The National Science Foundation: Juggling Basic Research and Critical Technologies

Several weeks ago, National Science Foundation (NSF) Director Sethuraman Panchanathan announced that the new Directorate for Technology, Innovation, and Partnerships (TIP) would focus on four technology areas over the next three years, a substantial reduction from the 10 technology areas mandated by Congress in the 2022 CHIPS and Science Act. The agency cited budget constraints as the reason it had been forced to reduce the initial scope of the TIP from ten to four technology clusters: artificial intelligence, biotechnology, advanced communications technology, and data storage. As Congress has also directed, NSF published a road map to guide the agency’s investments for “maximal effects on US competitiveness.” It remains to be seen how Congress will react to this substantial revision of its priorities—and how this all plays out in the larger debate over NSF’s historic basic research centrality versus the increasing pressure from Congress to expand its role in fostering crucial technologies.

Via Reuters

NSF Budget Juggling. In the heady atmosphere surrounding the passage of the CHIPS and Science Act, there was speculation that the NSF budget would double over the next few years. Over the past few months, however, a harsher readout has set in: After making a CHIPS down payment in the fiscal year 2023 budget (12 percent increase for NSF), Congress slammed the brakes and cut NSF’s fiscal year 2024 budget by 8 percent, down to $9 billion from the almost $11 billion requested. Chair Emeritus of the National Science Board Dan Reed labeled the cuts “devastating.”

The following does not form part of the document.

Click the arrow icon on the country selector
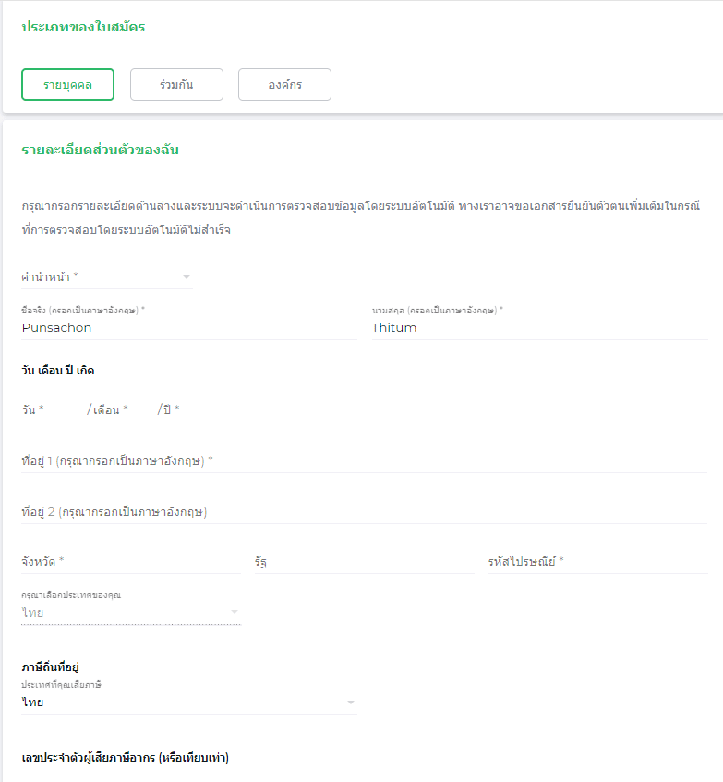The height and width of the screenshot is (782, 723). [x=234, y=612]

In practical terms, this means the TIP and the larger basic research areas face substantial limits—and form the backdrop for the NSF director to risk the ire of Congress over his drastic reduction in the near-term plans for the mandated TIP priority technology sectors.

NSF Mission Juggling: TIP, Venture Capitalist. Certainly, the bulk of the NSF’s funding and resources will still entail basic research grants to universities and other research institutions, aiming to advance the frontiers of science in areas such as biology, chemistry, physics, and astronomy. However, the technology mandate accompanying the TIP directorate has taken the agency into a vast new program universe that will require a very different set of policy and program judgments. The TIP Roadmap sets forth the analysis behind the agency’s initial technology development priorities. The language and frame of reference for TIP decision-making are strikingly different from NSF’s traditional frame of reference.

Rather than searching for scientific frontiers, the Roadmap speaks of “investment” in technology “portfolio[s].” It states that a sophisticated risk analysis produced the decision to focus on the four technologies over the next three years. In determining the size and nature of its coming investment, NSF’s central goal will be to advance US competitiveness: “The TIP Roadmap sets out a framework for the directorate to stage investments in the key technology areas for optimal effects on U.S. competitiveness.” This ambitious undertaking includes national security and geopolitical factors, as well as supply chain issues surrounding the individual priority technology areas. Though NSF has able civil servants, it is doubtful that the agency—and possibly any government agency—has the depth of knowledge about future market permutations, to successfully guide its “investment” and future “portfolio.”

Meanwhile, the struggle to balance the agency’s traditional role as the focal point for federally funded basic research will continue to be challenged by the new priority to lead in investment decisions in the “key technology areas that will define the nation’s future economic and national security.”